Amaryllis are a prized indoor plant that can produce 6-10 inch trumpet shaped flowers born on 1-2 foot tall stalks in mid-winter. Amaryllis come in a variety of colors such as red, pink, white, and salmon. Amaryllis are easy to grow and with a little effort they will bloom year after year.

Amaryllis are typically purchased as a bulb although some garden centers carry potted bulbs in various stages of bloom. When purchasing a bulb, it is best to select the largest one available. In general, the larger the bulb the more stalks and blooms it will produce. The bulb should be firm to touch with no visible signs of decay or physical damage. Plant your amaryllis in a pot that is one inch wider than the bulb. Use a potting medium that drains well and is high in organic matter. Plant the bulb so that at least one-third to one-half of the bulb sits above the potting medium. Water thoroughly after planting and place in a warm sunny spot. Once growth begins, apply a water soluble fertilizer high in phosphorous; follow label guidelines for rate and frequency of application. Once the flower buds have colored, move the plant out of direct sunlight to prolong the flowering period.
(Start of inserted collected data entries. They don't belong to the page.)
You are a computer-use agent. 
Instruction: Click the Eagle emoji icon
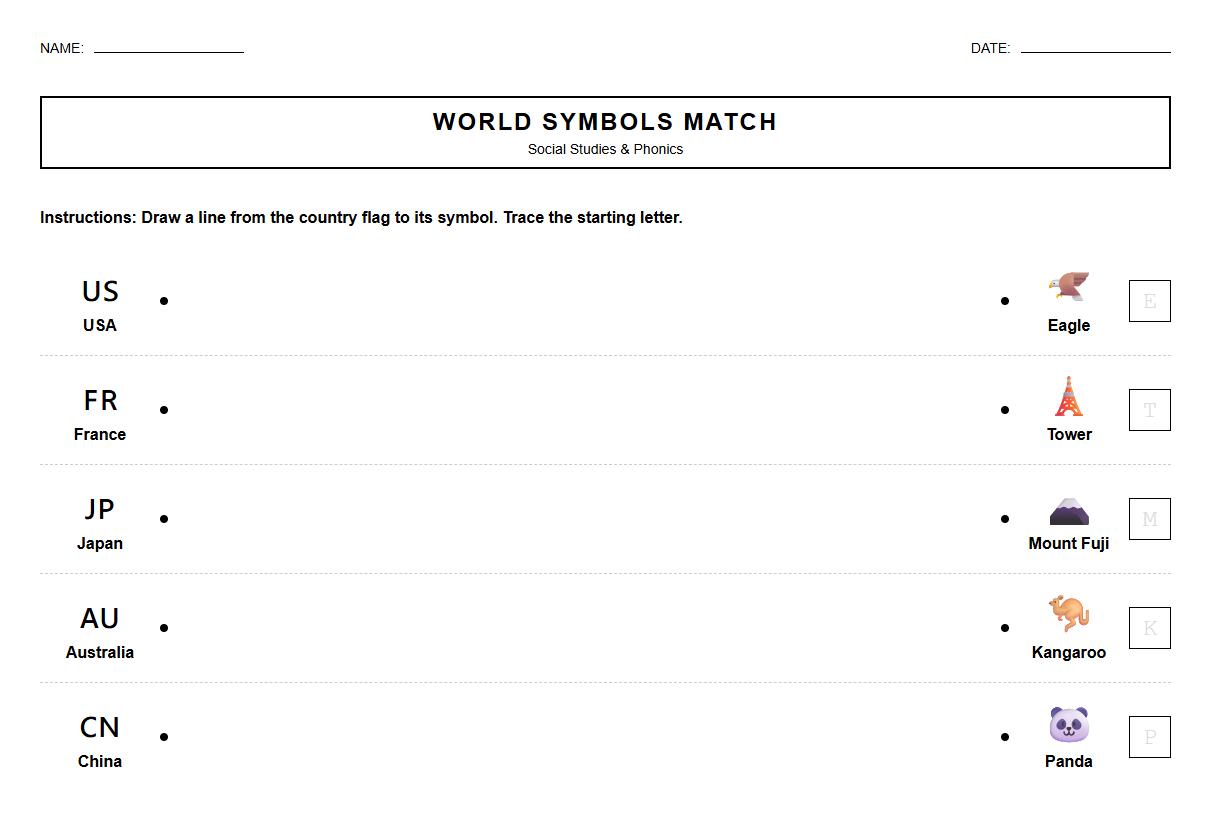coord(1068,287)
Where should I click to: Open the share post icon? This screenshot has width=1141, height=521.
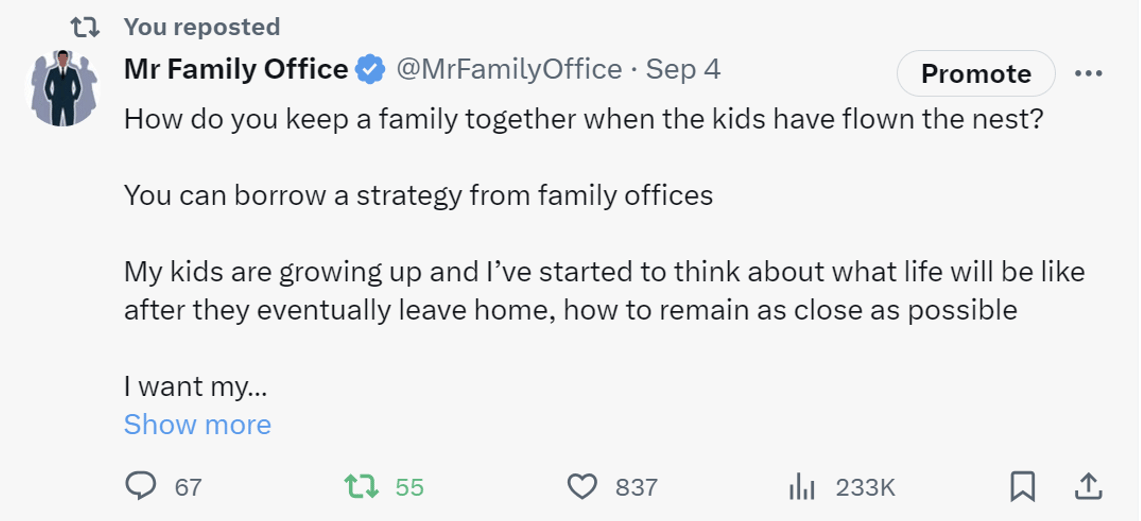pyautogui.click(x=1086, y=487)
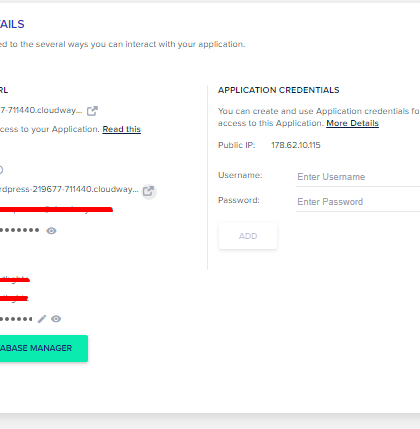Click the rdpress-219677-711440.cloudway... admin URL text
This screenshot has width=420, height=429.
click(x=69, y=189)
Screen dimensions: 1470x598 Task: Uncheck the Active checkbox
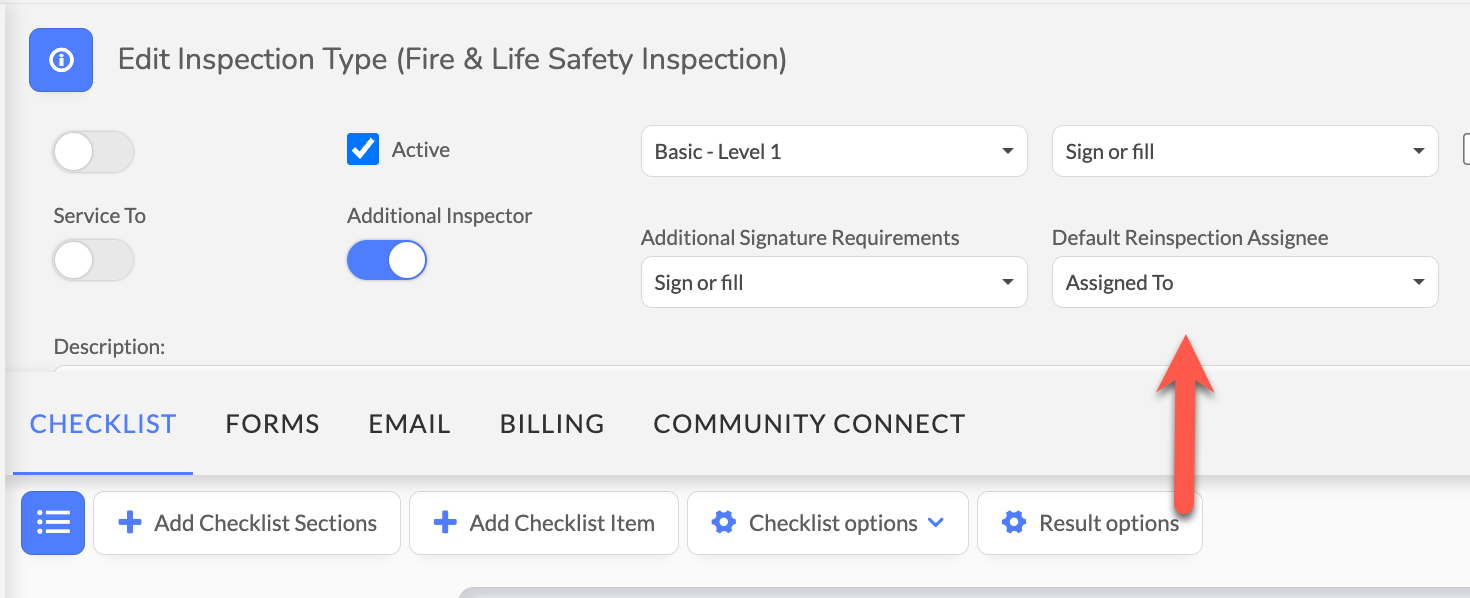363,150
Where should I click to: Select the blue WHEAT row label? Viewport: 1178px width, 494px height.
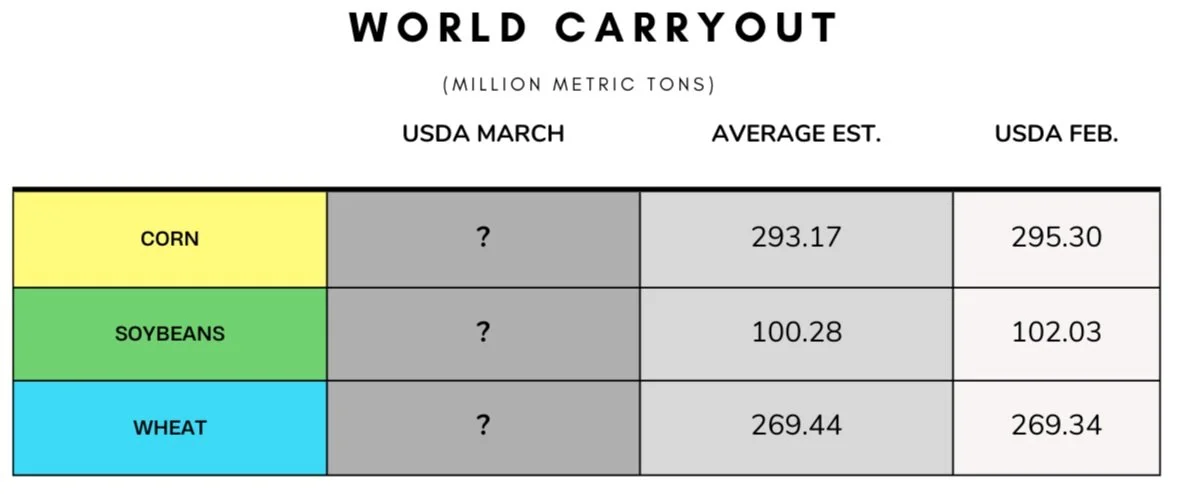171,428
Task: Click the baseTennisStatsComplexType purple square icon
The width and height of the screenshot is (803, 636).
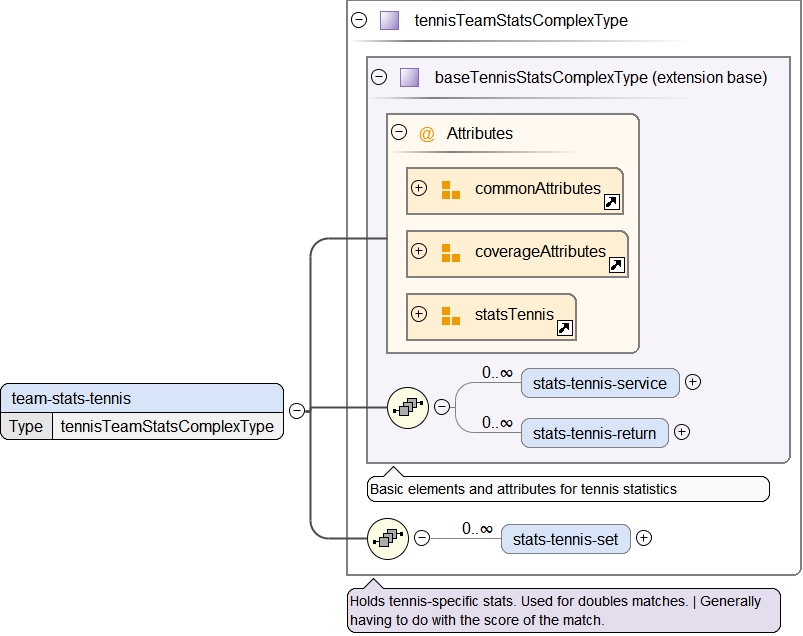Action: [409, 77]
Amaryllis will bloom year after year as long as the bulb stores enough nutrients. To prepare the bulb for the next bloom cycle, move the amaryllis to the brightest spot indoors to maximize photosynthesis. Remove the flowers after they fade by cutting them off of the flower stalk. Remove flower stalks after they yellow. Amaryllis may be brought outside after the danger of frost has past. Acclimate the amaryllis to the outdoors by placing in the shade and gradually moving to areas receiving more light. When fully acclimated, the plant should receive six hours of full sun. Fertilize monthly while outside using a balanced houseplant fertilizer and bring indoors before the first frost in the fall.

Amaryllis will naturally bloom without a resting period. If a particular blooming time is desired, give the amaryllis a resting period of 8-12 weeks. During this time store the plant in a dark place, do not water, and remove the foliage after it has dried. After 8-12 weeks, or if new growth is observed, bring the plant into a bright location and begin watering. Flowers usually develop in four to six weeks.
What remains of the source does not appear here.